Because life is not centered around my trauma with dogs, let us talk about basketball. Kate, Hadley, and HD are all currently playing. LD will not play until January.
Because of the ‘Rona, we cannot watch any of their games in person. But here is something fun:
They are live streaming games so we can watch them from the comfort of our homes. So that’s nice.
Here’s HD on the big screen:
So, that’s something.
***
Another calf was calved. But not from Maisy.
It was from one of the cows David bought at auction. You know. That wouldn’t calve until February or March?
***
Rio destroyed my Christmas decor, but still found time to pose for a picture.
“Feeling cute. Might destroy more decor later.”
***
Guess what I learned about myself this week: I get really attached to my animals.
Also: I loved Abbie with all my heart.
I tried everything I could. I consulted people, vets, dog trainers, and did research. Those two dogs could not live together anymore.
We are rehoming Abbie.
You would not believe how hard I have cried. Every day. For like a week. I feel sick from crying. It is ridiculous. But she was my favorite. And she loved us.
Today, she went out with David and the kids for one last session of farm and ranch chores.
I cleaned her kennel out and washed her blankets and collar. I gathered some things for her and threw in some hot chocolate packets and a bag of mini-marshmallows.
Back when we first got Abbie, she was meant to be HD’s dog. It was soon very clear that she loved David.
Me: No fair! You don’t even talk to her! How come she loves you the most?!
David let me feel all glum about it for awhile, and then he let me in on his secret.
David: You know how I have hot chocolate with marshmallows everynight?
Me: Yes.
David: I sneak her marshmallows every night. And now she loves me.
So, I am sending her off to her new family with a supply of hot chocolate and marshmallows, hopeful she will connect quickly with them.
When she came inside, I gave her a bath.
Then she got some last minute snuggles in with everyone.
She is going to a family with 8 kids and no dogs. This family is very excited to have her and I hope it all works out very well. We were honest with the family and they know everything about her and why we are rehoming her. I feel so lucky she is going with them.
But this has been so hard for me, for all of us. This past month has just been awful with dogs. The terrible dog fights, the emergency vet trips, the stress, and having to put down Tank a couple of weeks ago.
This is just plain awful.
She was perfect for us.
A faithful companion to each of us.
My heart is sad and my face hurts from crying.
I am going to miss her on our walks to check on the cows. I am going to miss her excitement about going camping with us.
I am going to miss everything about her.
We were so lucky to have had her.
Something I don’t like to tell people much is that I really want to write a children’s book. About a year ago, I decided I wanted to write a book about her, because she was so fun to watch on the farm and with David.
Me last night, sobbing like a baby: But, David! I was supposed to write a book about her!
David: You still can.
Me: Oh, but I won’t. We all know me.
But maybe someday, I can do it. Who knows.

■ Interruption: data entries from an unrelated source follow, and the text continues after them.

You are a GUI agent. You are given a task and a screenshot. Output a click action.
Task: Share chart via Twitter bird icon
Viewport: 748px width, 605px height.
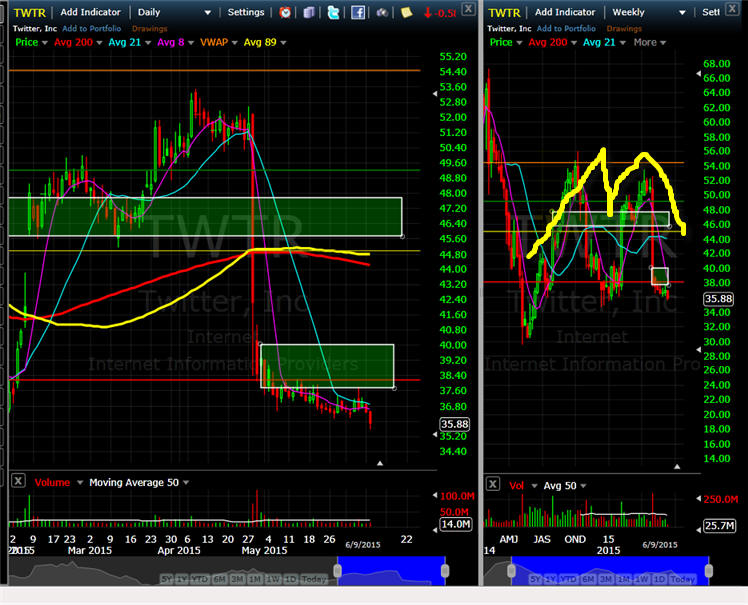[333, 12]
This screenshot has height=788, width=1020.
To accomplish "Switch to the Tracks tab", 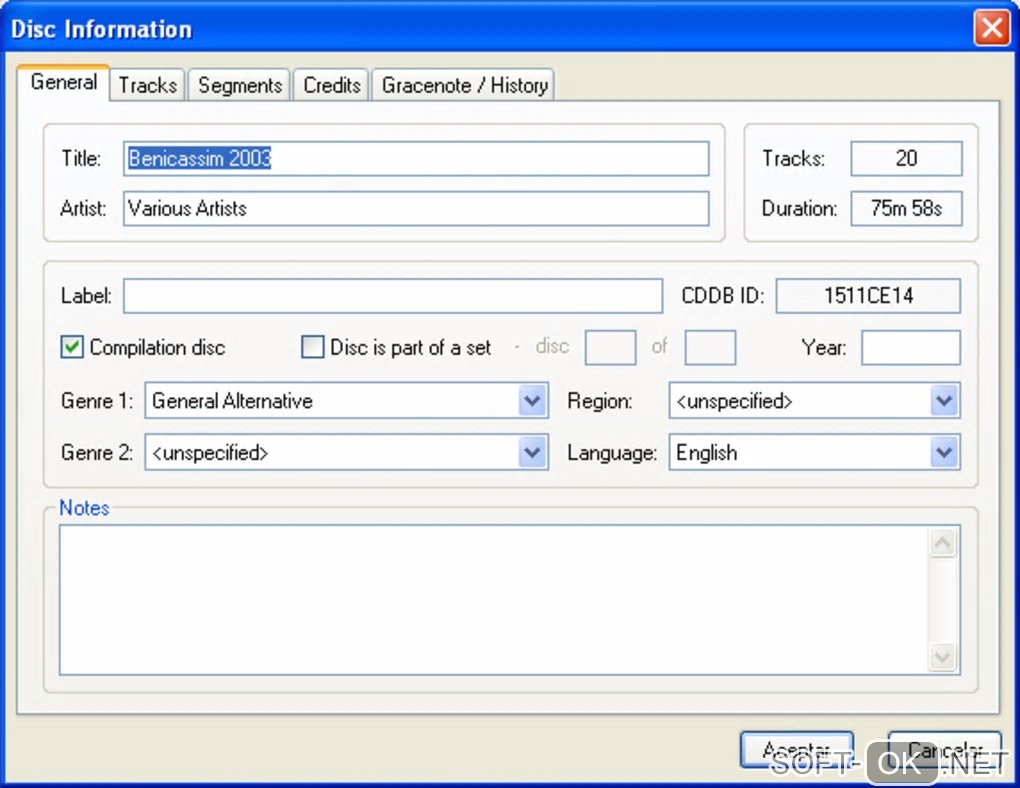I will click(147, 86).
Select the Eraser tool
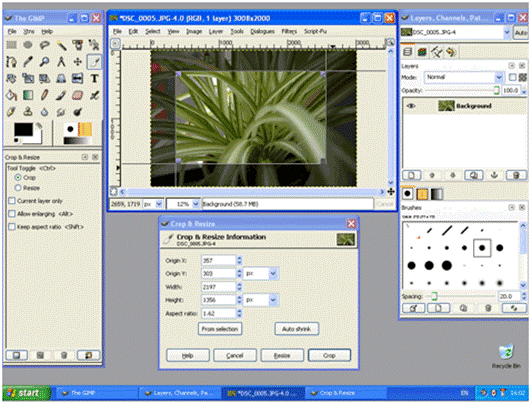531x404 pixels. 78,95
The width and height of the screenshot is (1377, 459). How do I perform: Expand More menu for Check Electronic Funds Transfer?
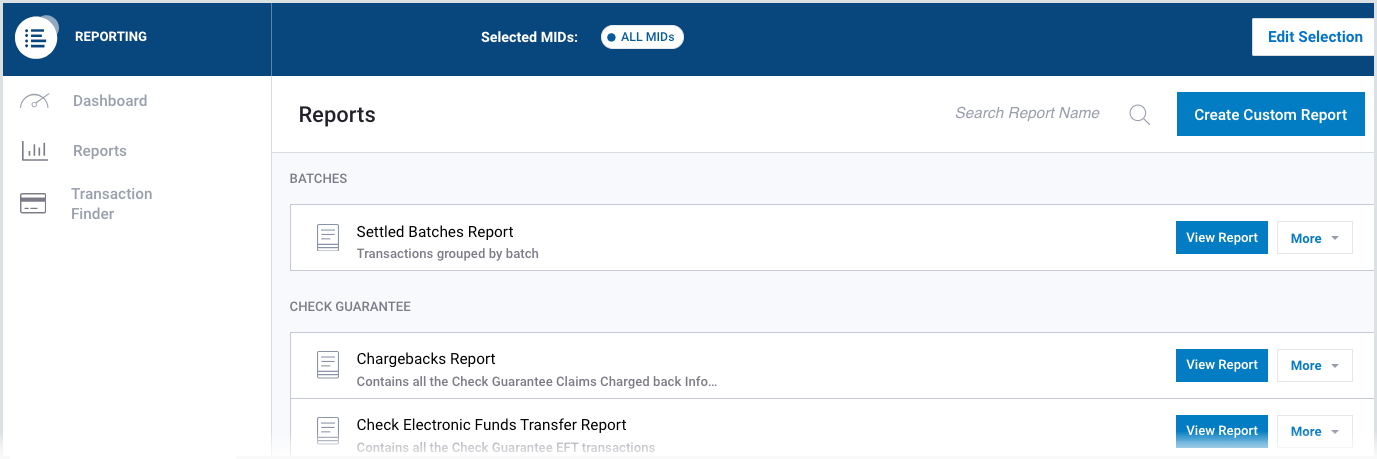pyautogui.click(x=1314, y=431)
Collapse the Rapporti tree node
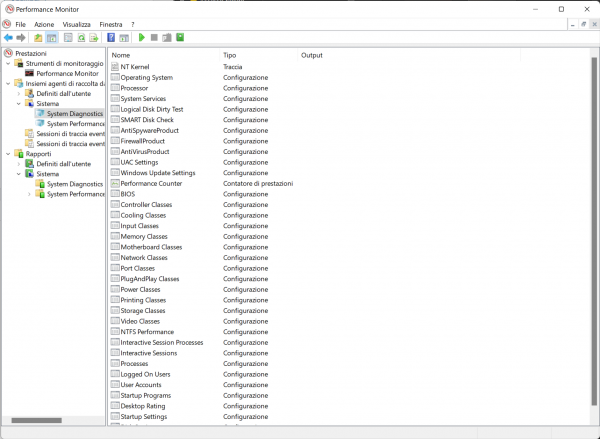The height and width of the screenshot is (439, 600). point(8,154)
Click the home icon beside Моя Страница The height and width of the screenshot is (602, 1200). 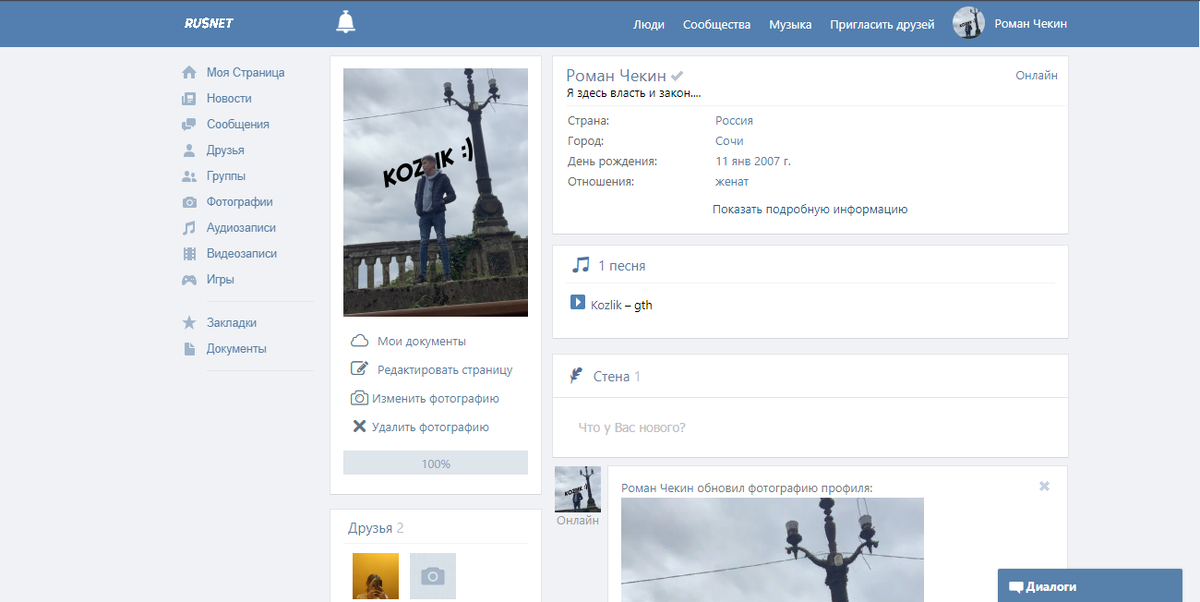[x=189, y=73]
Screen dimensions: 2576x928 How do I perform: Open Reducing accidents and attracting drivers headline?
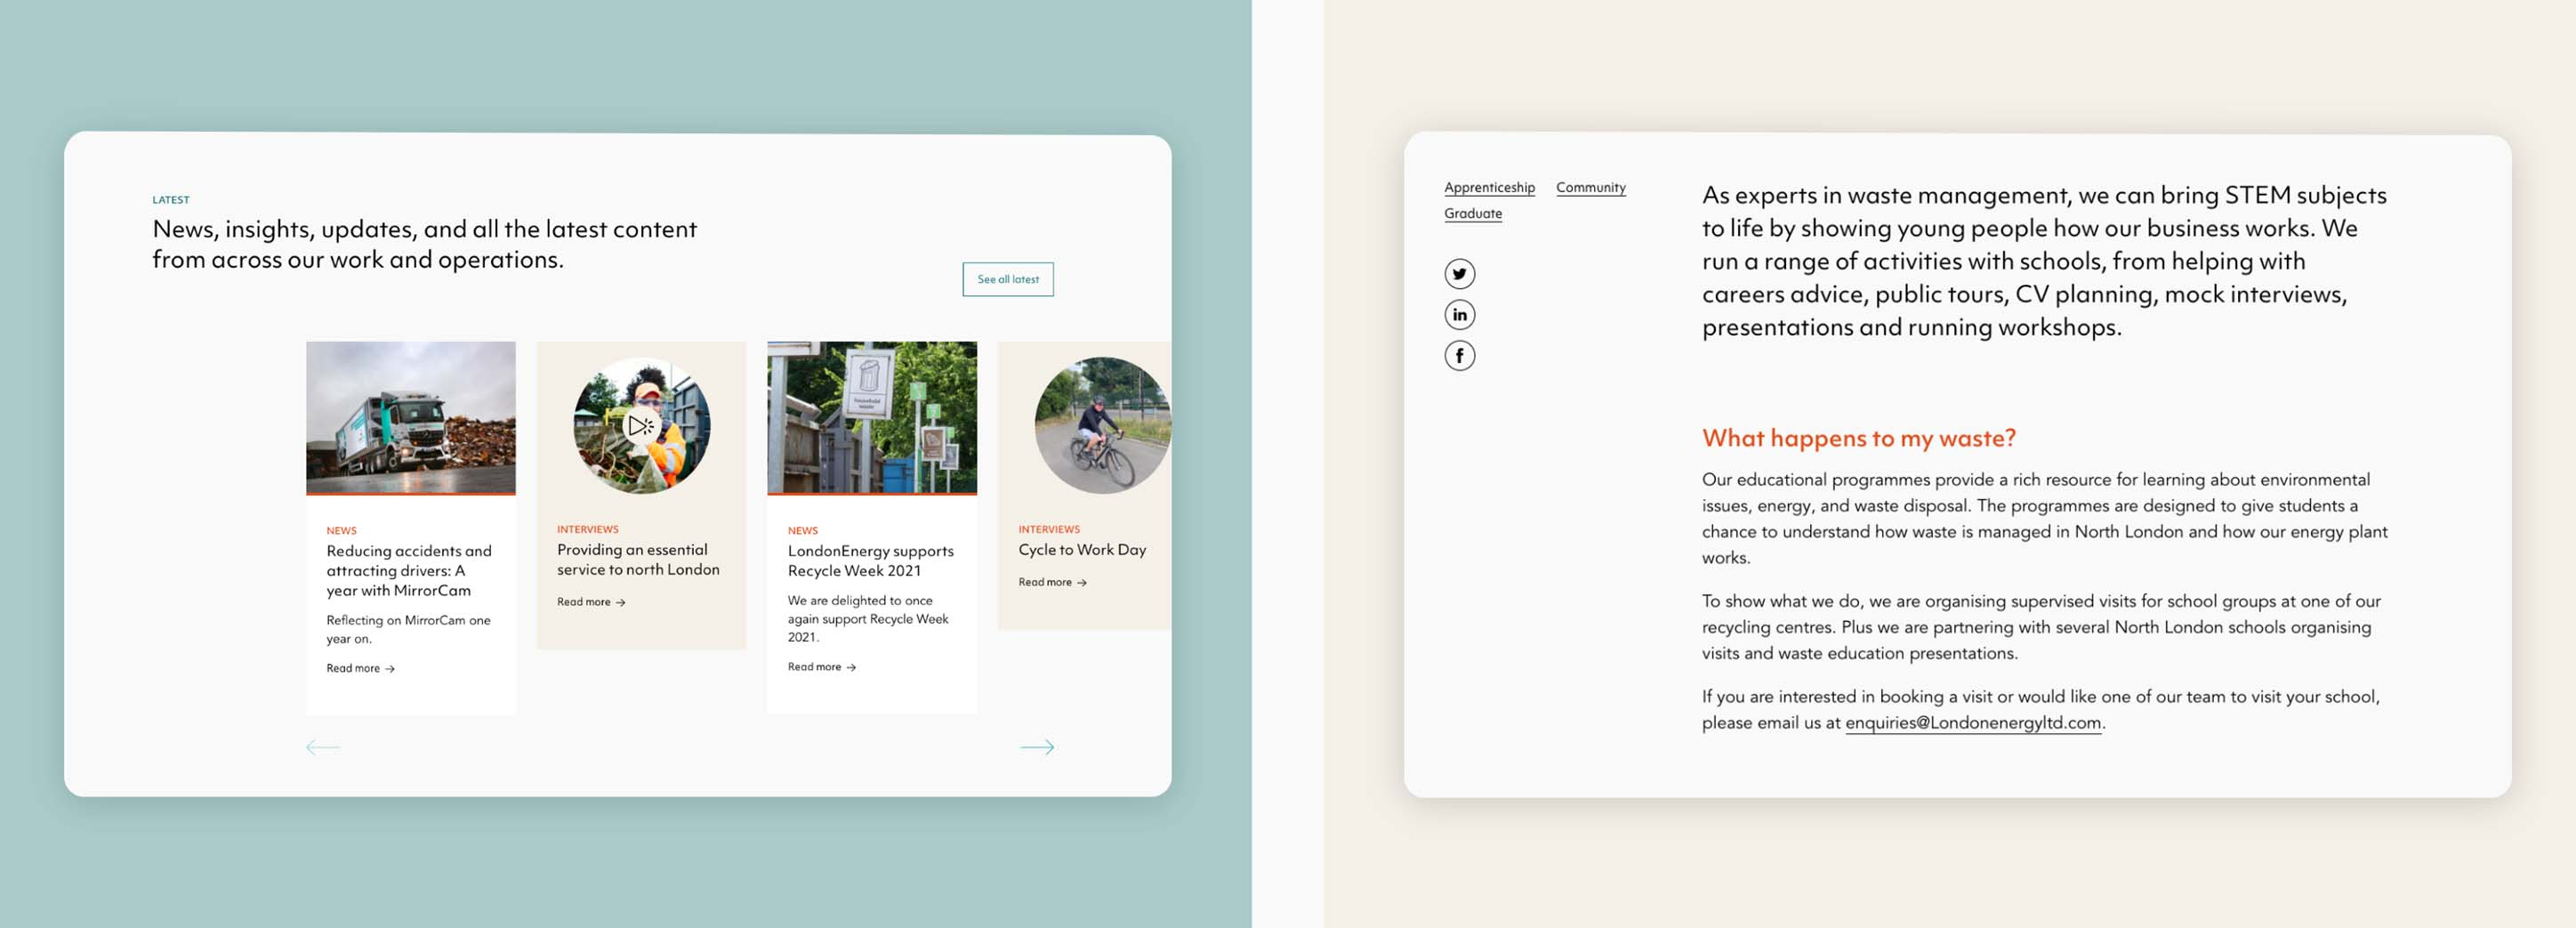click(408, 570)
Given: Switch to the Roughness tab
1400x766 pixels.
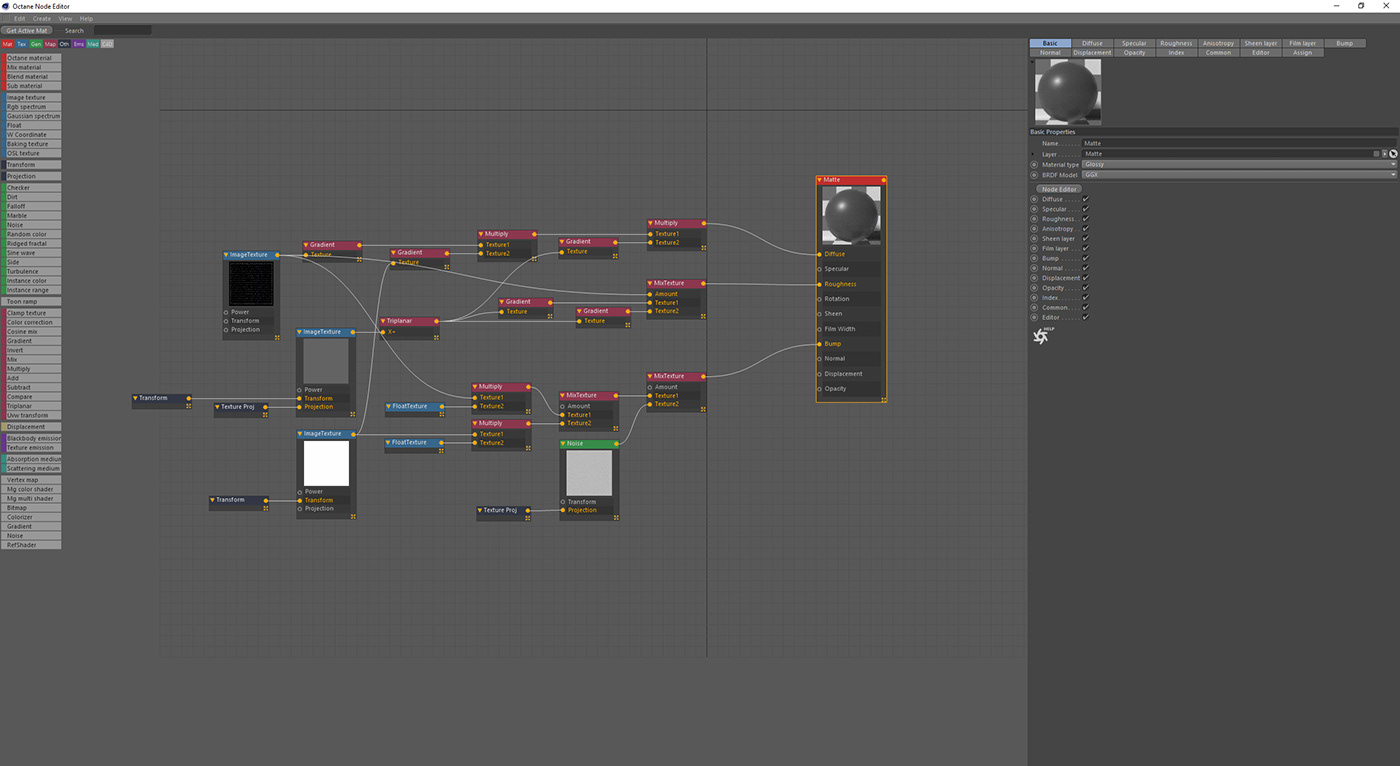Looking at the screenshot, I should (1176, 43).
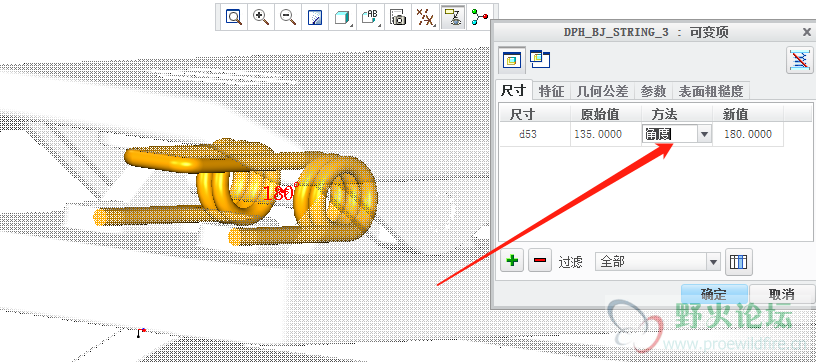Click the second window mode icon in dialog

coord(540,59)
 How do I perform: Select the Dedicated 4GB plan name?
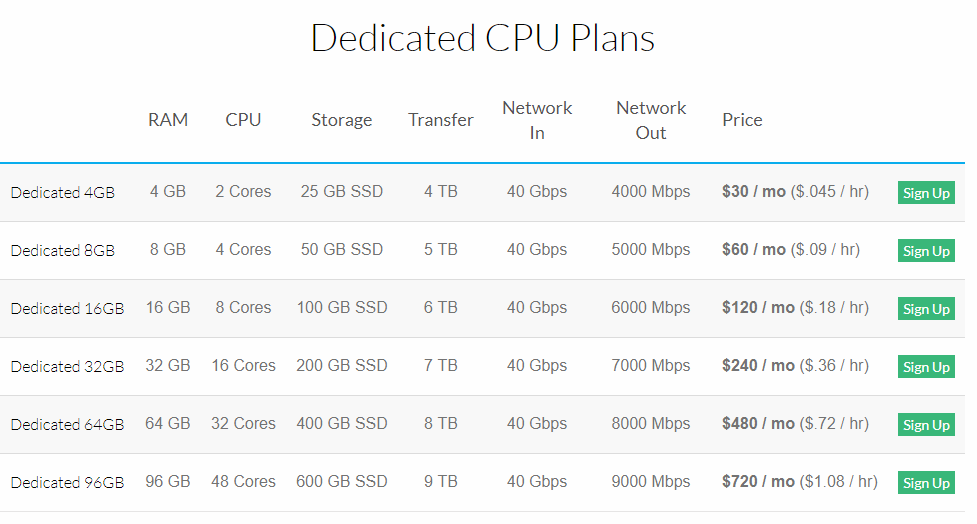(x=63, y=193)
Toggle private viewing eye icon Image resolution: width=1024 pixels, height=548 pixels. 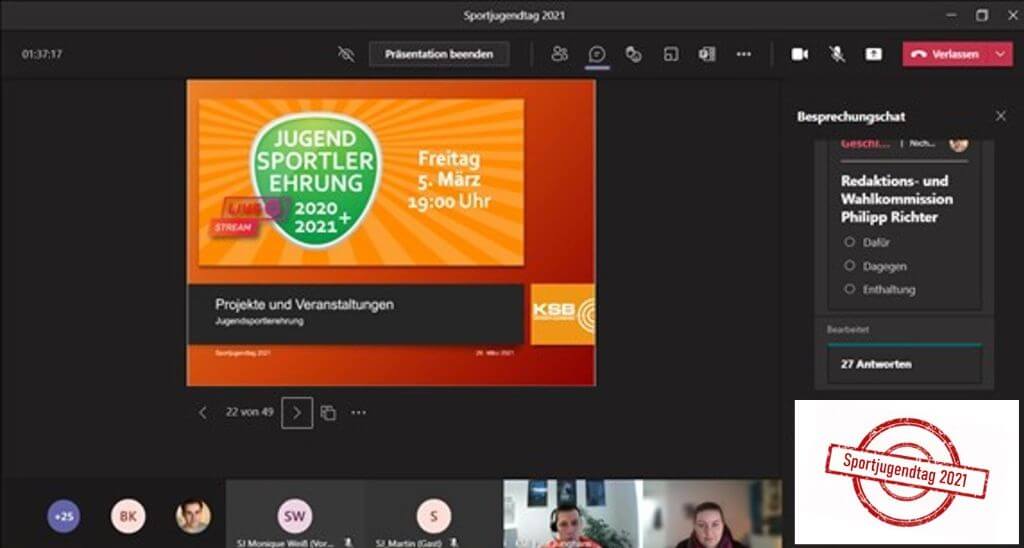tap(346, 54)
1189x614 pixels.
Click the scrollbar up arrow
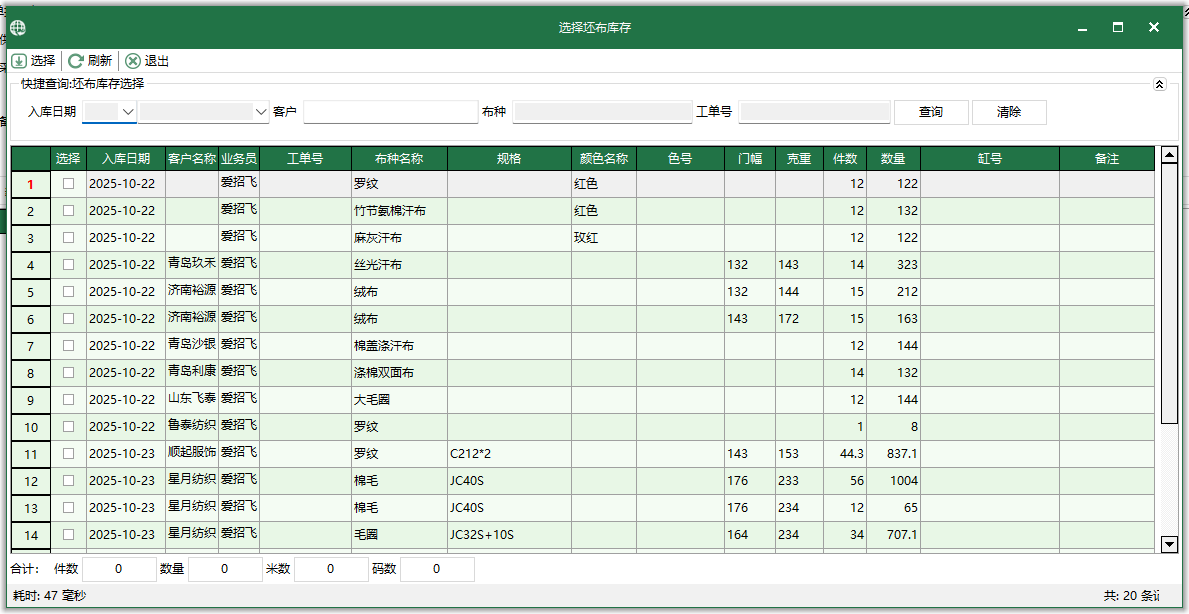1167,155
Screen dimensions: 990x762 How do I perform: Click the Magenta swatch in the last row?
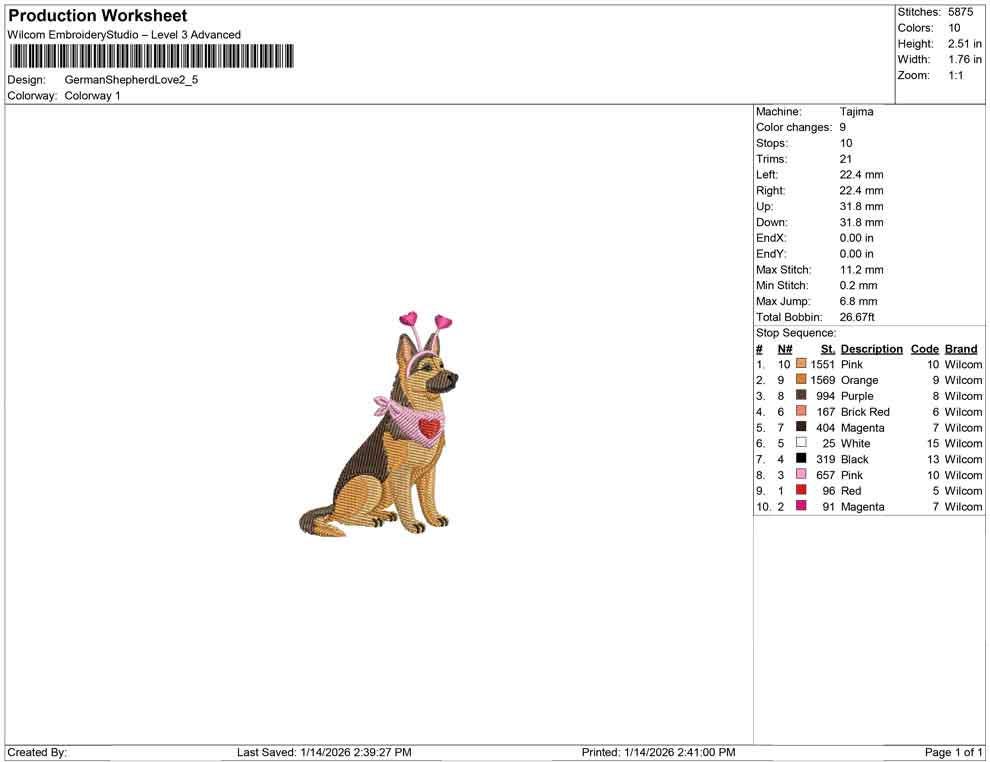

I am going to miss her so much. She was the best dog I ever had.
I am so, so sorry, Taylor. I wish I could say something more eloquent to make you feel better. My heart is hurting for you. 😔
That’s just fine. Thank you for reaching out.
This breaks my heart for you, Taylor…Ill be praying for peace for you cos I know how you feel. I was raised on a farm. I’ve been there.
Thank you!
The excitement the new family feels may bring some comfort. This is monumental for them!! What a joy and a blessing she will be! I’m so sorry for you, what a sad day. Maybe the new family will send pics of her at her new home…..
Thank you! New family sounds amazing for her!
Ah, this is so sad! I am glad you have found a new home for her though.
I am also glad to see you still get to watch your kids playing games. And Rio is cute!
Sending love x
Thank you!
I’m so sorry things couldn’t be worked out between the dogs. Very, very sad. I don’t blame you for crying for days. However, I got very excited for the family with 8 kids and no dogs. We are a family with 8 kids and no dogs and I KNOW what utter excitement would ensue if my husband relented and a dog walked into our lives. Abby will be well loved! Hugs to you! (Maybe lots of ice cream this week??)
I’m so sorry, Taylor! Dogs become such a wonderful, loving and special part of our families and saying good-bye is one of the hardest things in life. Just know you are doing the best thing for her and for your family. She will be well loved by her new family. Praying for comfort for you and your family during this difficult time.
Thank you!
She is alive and she will be loved and she will be special to another family . You are sharing her specialness. Very kind and giving of you and your family. So much better missing her alive than the alternative. Hugs to all.